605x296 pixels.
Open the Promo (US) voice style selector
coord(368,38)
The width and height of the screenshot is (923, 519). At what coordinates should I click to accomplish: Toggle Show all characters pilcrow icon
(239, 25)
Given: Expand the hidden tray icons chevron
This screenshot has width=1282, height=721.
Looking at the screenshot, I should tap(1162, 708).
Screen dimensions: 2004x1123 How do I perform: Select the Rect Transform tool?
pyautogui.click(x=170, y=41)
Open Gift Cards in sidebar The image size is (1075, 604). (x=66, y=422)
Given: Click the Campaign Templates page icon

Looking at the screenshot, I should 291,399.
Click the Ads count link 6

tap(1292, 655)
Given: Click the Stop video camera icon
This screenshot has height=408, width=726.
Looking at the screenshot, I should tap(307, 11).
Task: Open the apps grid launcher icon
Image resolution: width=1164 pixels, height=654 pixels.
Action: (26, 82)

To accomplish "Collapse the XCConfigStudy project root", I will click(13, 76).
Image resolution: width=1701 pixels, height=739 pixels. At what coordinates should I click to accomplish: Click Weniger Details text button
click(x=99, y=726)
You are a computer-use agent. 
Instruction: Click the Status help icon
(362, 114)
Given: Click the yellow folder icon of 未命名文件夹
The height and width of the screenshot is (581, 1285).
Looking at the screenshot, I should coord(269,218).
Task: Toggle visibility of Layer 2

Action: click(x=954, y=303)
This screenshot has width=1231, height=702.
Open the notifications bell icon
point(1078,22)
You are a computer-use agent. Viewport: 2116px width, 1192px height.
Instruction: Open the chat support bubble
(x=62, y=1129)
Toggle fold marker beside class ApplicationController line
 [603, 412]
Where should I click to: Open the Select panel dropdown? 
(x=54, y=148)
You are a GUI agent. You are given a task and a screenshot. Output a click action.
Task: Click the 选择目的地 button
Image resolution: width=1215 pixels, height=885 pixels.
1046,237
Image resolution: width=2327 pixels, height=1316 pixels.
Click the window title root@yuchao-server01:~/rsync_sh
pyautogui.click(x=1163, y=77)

__________

What is expected:
If a line in the data above holds the string "computer", copy it.

Written reply:
You are a computer-use agent. 
You are a computer-use agent. Viewport: 2116px width, 1192px height.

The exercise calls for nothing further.